→ **Assigned task**: Write out each line from the data below that includes the word "agent".

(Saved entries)
------------------------

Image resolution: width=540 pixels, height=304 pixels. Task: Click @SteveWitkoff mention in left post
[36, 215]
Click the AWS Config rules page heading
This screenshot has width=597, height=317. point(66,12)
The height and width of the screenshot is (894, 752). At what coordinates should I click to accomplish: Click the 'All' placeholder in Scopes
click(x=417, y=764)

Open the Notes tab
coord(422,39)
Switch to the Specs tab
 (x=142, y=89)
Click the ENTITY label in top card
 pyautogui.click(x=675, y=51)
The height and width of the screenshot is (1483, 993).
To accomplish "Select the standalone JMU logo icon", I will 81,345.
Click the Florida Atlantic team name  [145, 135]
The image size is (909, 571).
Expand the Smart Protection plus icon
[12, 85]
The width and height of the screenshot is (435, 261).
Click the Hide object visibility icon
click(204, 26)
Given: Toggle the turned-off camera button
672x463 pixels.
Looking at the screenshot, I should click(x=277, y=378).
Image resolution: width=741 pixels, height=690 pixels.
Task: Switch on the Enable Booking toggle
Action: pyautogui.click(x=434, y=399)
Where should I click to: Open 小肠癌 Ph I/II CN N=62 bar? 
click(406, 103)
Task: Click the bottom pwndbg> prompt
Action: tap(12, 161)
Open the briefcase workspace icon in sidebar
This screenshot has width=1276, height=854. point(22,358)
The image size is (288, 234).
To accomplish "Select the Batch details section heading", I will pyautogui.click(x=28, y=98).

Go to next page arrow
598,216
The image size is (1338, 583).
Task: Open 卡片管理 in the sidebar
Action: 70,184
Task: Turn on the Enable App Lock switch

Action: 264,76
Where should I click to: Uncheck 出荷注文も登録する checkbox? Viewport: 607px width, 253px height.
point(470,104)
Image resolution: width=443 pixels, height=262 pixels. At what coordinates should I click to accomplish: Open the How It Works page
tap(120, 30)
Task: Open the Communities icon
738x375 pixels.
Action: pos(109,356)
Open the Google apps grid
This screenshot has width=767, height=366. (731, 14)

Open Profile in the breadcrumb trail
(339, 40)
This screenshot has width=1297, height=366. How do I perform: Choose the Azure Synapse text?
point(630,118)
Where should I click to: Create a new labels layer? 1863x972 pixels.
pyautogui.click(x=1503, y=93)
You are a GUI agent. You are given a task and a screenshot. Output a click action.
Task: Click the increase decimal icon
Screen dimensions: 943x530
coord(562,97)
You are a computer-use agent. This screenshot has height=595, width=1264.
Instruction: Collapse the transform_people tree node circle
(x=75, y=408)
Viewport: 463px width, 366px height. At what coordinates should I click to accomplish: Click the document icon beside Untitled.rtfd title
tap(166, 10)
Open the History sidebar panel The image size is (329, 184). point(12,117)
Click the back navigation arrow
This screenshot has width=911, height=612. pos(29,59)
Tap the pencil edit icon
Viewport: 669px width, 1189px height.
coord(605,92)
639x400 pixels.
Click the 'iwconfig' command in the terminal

------------------------

→ **Solved exercise**:
You are a GUI agent. You are given a task and a screenshot. Output a click action.
You are a computer-use agent. This screenshot has height=595, width=1264.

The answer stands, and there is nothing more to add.